What is required =
Only these lines of the data below are wanted: the one with "Where should I click to: Click the site", the one with "The width and height of the screenshot is (2296, 1615).", and any lines between them, each repeated exactly.

Records from a data source

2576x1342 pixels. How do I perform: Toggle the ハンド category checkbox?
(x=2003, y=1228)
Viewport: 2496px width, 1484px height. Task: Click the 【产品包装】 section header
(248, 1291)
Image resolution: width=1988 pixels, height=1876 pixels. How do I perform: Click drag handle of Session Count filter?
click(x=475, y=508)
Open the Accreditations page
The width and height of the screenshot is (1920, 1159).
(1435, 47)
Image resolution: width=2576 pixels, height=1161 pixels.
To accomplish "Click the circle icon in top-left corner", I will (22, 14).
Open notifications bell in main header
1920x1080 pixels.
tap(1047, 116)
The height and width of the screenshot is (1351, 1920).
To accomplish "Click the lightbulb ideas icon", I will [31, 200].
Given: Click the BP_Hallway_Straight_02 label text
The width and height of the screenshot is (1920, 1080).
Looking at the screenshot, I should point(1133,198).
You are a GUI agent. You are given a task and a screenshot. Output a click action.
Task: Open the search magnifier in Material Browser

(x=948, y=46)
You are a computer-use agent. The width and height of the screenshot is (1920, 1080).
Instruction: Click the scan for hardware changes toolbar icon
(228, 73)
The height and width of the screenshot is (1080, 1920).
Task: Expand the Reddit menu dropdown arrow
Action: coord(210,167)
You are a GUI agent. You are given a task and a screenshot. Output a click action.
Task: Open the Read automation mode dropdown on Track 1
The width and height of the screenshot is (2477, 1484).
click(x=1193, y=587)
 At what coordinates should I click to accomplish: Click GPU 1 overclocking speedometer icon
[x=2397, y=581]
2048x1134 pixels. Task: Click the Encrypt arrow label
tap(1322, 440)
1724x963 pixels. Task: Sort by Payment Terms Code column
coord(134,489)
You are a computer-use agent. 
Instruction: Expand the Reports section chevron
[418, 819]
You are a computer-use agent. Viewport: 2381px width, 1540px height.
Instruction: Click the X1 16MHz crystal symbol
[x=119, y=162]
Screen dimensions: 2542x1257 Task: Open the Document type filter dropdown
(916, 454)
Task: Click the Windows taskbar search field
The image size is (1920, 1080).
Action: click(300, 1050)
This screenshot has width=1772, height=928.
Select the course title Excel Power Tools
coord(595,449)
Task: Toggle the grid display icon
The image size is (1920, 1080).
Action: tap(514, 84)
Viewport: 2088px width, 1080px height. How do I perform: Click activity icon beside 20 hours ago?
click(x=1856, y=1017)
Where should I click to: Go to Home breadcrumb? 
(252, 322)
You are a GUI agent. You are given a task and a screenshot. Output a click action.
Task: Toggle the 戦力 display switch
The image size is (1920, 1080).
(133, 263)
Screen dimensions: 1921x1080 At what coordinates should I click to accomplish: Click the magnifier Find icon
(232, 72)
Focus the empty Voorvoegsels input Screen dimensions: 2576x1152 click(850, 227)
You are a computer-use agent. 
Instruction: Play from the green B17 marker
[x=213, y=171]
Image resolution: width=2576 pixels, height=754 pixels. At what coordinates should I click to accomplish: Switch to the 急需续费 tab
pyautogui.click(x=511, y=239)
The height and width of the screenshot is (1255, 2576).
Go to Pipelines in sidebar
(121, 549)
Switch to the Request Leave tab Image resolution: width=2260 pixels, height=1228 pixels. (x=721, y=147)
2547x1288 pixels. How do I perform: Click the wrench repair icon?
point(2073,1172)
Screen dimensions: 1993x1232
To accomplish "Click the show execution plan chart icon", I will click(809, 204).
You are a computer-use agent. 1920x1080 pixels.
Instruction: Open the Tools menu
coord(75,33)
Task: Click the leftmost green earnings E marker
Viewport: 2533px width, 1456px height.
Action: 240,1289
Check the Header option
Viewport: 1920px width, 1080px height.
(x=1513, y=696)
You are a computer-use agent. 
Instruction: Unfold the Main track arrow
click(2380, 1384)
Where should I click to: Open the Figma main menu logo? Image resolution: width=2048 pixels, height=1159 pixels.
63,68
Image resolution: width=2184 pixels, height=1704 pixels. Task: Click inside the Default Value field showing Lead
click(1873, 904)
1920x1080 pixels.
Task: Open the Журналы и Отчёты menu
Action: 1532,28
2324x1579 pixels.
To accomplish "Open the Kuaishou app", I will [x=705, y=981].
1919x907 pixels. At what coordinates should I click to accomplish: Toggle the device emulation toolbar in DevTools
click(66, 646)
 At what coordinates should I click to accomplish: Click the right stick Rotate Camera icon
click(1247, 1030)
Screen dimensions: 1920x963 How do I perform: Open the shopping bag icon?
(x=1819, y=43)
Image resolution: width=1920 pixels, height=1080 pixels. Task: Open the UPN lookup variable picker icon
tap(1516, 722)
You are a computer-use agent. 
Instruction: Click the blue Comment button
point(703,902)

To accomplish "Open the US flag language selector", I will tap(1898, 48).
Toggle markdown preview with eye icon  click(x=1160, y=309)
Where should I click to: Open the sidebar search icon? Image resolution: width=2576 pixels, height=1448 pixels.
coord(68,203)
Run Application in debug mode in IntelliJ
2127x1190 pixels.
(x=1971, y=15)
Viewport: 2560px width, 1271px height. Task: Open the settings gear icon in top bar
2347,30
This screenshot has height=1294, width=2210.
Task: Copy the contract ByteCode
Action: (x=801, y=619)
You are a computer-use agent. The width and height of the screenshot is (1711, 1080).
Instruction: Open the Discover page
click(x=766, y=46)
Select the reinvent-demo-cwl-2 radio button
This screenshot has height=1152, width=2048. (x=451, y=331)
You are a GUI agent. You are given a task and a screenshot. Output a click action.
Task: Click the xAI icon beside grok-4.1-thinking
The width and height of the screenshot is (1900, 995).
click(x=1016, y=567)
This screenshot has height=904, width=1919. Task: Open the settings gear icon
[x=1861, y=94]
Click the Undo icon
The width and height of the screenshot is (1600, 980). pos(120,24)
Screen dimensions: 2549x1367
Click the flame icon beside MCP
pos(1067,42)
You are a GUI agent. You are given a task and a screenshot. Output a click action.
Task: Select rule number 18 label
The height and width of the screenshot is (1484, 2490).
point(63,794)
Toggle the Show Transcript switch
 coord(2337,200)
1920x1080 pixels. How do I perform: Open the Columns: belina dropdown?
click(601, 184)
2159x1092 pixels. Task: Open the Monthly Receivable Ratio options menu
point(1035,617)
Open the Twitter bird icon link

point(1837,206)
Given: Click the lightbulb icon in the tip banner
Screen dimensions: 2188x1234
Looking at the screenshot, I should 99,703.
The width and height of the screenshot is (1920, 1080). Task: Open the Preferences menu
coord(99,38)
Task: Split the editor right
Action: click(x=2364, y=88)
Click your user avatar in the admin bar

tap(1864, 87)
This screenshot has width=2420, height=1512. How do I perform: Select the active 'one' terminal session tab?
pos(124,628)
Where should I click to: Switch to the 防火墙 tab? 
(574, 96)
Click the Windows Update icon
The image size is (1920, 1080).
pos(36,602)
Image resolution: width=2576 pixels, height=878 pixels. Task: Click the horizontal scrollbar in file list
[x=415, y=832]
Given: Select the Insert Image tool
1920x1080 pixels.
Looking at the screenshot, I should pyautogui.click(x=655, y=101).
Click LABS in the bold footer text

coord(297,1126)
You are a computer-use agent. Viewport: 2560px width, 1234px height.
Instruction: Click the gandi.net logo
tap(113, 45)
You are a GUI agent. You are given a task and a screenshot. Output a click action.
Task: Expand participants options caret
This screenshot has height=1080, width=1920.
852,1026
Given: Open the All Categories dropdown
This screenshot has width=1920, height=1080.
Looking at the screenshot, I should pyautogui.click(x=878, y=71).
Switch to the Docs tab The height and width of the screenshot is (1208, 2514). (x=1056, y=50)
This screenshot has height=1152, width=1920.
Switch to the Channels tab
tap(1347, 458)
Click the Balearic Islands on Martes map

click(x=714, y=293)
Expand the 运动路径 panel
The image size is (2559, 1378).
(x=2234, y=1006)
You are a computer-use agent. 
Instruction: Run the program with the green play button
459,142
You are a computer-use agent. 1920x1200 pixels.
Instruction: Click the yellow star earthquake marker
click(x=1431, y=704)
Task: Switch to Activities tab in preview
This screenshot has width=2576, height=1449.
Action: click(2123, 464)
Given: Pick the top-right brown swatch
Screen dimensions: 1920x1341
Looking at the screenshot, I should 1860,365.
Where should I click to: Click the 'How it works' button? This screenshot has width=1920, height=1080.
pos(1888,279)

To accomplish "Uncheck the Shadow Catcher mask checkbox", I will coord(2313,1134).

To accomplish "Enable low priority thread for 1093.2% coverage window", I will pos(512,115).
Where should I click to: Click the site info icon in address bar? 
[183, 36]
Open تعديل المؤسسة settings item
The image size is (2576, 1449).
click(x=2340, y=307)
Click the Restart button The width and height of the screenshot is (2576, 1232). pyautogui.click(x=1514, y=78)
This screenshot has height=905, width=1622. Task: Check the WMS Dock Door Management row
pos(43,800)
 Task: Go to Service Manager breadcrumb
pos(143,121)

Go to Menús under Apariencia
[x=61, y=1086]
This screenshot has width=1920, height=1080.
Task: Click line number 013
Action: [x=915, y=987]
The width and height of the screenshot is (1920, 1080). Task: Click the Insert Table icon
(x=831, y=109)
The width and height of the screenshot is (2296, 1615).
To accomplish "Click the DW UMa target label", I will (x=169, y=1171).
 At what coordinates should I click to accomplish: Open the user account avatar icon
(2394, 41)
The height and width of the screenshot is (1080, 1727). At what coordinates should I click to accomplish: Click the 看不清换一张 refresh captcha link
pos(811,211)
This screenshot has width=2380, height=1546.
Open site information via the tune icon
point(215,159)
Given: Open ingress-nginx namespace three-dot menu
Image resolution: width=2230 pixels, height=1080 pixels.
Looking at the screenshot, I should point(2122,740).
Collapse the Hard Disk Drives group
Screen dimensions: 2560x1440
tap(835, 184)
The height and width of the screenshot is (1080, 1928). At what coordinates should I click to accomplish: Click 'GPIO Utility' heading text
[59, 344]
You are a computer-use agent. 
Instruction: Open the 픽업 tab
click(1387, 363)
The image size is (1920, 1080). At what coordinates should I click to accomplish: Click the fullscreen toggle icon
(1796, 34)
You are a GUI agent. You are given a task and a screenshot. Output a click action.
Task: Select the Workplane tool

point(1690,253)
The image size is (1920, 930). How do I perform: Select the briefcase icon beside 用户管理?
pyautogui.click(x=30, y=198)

Response for this exercise =
Where should I click to: Click the site info icon in address bar? 
[183, 36]
Open تعديل المؤسسة settings item
The image size is (2576, 1449).
click(x=2340, y=307)
Click the Restart button The width and height of the screenshot is (2576, 1232). pyautogui.click(x=1514, y=78)
This screenshot has height=905, width=1622. Task: Check the WMS Dock Door Management row
pos(43,800)
 Task: Go to Service Manager breadcrumb
pos(143,121)

Go to Menús under Apariencia
[x=61, y=1086]
This screenshot has width=1920, height=1080.
Task: Click line number 013
Action: [x=915, y=987]
The width and height of the screenshot is (1920, 1080). Task: Click the Insert Table icon
(x=831, y=109)
The width and height of the screenshot is (2296, 1615).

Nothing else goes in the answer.